Звезда мирового балета Наталья Осипова рассказала о своей любви к реализму, об импровизации на сцене, о танце Майи Плисецкой и личных гастролях в Америке, а также о партии Одетты-Одиллии в «Лебедином озере», исполненной в Михайловском театре.
– Как я понимаю, «Лебединое озеро» – ваш вызов общественному мнению. И в Москве вы бы нескоро это станцевали.
– Судя по всему, да. Мне в Большом театре обещали, даже назначили дату. Но потом художественный руководитель балета Сергей Филин сказал, что это категорически не моя партия и я танцевать не буду: они с Юрием Николаевичем Григоровичем так решили.
– В партии Лебедя вам ближе демоническая или светлая сторона?
– Сейчас, когда я станцевала много балетов, мне не сложней почувствовать себя Одеттой, чем Одиллией. Очень помогает «Сильфида»: там героиня тоже невероятно нежное и трогательное создание. Белого Лебедя интересней делать. А Черного... Ну да, такая яркость характера, мне, наверно, ближе по природе. Все так думают. Я плакала на репетиции, потому что мало времени на подготовку, а мне еще, помимо техники, эмоций и партнера, надо думать, как ходить, потому что у меня проблемные по форме ноги. С Марсело Гомесом (премьер Американского театра балета, с которым Осипова танцевала «Лебединое озеро» – «Газета.Ru») у нас было три дня, чтобы пройти спектакль. Конечно, это авантюра, но из авантюр сплошь и рядом состоит жизнь балетного артиста. Иногда даже лучше получается, если цейтнот. Я знала, что на «Лебединое» едет куча моих поклонников из Москвы, из других городов.
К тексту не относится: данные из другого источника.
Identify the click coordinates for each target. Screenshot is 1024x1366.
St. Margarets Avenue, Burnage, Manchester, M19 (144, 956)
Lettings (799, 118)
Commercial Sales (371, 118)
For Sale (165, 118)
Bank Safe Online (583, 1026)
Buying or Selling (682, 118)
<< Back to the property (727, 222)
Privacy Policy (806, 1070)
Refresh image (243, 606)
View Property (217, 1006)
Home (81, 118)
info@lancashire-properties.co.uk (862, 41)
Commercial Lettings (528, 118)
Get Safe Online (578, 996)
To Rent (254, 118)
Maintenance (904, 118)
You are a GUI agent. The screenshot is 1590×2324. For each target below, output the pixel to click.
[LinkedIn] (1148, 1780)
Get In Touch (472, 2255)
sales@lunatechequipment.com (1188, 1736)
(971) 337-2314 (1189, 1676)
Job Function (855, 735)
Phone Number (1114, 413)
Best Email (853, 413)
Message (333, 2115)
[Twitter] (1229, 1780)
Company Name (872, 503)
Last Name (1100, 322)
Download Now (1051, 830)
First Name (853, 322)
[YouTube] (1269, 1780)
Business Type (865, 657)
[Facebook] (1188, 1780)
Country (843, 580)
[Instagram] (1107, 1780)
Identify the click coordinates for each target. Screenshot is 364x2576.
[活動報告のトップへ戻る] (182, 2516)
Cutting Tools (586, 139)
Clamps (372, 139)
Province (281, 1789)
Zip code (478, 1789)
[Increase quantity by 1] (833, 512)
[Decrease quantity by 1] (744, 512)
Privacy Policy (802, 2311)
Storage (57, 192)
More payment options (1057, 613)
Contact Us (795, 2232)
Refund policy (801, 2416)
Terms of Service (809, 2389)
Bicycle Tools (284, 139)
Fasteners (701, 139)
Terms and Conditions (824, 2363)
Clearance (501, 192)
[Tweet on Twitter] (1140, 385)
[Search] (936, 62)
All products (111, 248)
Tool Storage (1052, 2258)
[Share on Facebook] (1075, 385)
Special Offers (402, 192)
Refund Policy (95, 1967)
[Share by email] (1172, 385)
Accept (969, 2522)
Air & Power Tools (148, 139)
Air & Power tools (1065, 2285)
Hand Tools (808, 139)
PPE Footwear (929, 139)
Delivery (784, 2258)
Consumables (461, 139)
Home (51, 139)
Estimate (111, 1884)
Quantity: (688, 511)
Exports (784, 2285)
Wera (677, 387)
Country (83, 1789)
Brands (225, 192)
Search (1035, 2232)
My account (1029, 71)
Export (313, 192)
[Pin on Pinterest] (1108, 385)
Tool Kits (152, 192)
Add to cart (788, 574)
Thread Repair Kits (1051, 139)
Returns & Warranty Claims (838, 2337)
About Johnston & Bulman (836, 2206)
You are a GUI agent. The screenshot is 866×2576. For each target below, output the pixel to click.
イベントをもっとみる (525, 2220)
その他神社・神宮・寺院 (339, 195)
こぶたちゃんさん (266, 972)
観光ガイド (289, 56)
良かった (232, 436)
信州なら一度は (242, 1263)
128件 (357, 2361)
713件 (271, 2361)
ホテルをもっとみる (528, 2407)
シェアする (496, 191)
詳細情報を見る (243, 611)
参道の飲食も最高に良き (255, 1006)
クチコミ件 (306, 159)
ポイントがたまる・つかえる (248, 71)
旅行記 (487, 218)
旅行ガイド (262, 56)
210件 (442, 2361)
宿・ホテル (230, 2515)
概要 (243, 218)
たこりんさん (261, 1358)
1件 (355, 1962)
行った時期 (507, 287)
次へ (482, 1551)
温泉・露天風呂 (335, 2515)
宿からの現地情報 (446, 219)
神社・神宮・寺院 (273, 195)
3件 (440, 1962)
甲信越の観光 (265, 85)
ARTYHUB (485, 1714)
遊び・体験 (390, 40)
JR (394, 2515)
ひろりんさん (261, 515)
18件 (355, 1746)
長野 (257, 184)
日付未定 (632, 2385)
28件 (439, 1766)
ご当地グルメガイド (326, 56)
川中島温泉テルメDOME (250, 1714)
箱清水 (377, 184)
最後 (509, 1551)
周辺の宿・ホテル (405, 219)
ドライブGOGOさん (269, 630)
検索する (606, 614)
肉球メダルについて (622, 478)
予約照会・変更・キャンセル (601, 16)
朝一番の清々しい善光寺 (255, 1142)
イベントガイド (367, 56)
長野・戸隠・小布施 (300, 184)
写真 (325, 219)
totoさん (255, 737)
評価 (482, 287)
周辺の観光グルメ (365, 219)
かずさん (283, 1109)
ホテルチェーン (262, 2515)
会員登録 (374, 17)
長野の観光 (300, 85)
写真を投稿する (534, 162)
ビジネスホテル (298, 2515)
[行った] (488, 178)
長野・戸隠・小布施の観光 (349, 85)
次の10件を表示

И подумала: а вдруг всё получится и мы будем счастливы?
- На юбилейном вечере знаменитой советской балерины Натальи Дудинской про нее сказали: «Тигрица, вырвавшаяся из клетки». Если б так сказали про вас, это был бы комплимент?
– Смотря в какой партии. Но в принципе, конечно, комплимент. Похвала творческой энергетике. Мне говорят: что ты рвешься, станцуй спокойно, просто на профессионализме. Я иногда думаю: а может, и правда так выступить? А потом выхожу на сцену – и понимаю, что не могу. Я все-таки сторонник эмоционального театра. Хотя совершенство формы в балете никто не отменял.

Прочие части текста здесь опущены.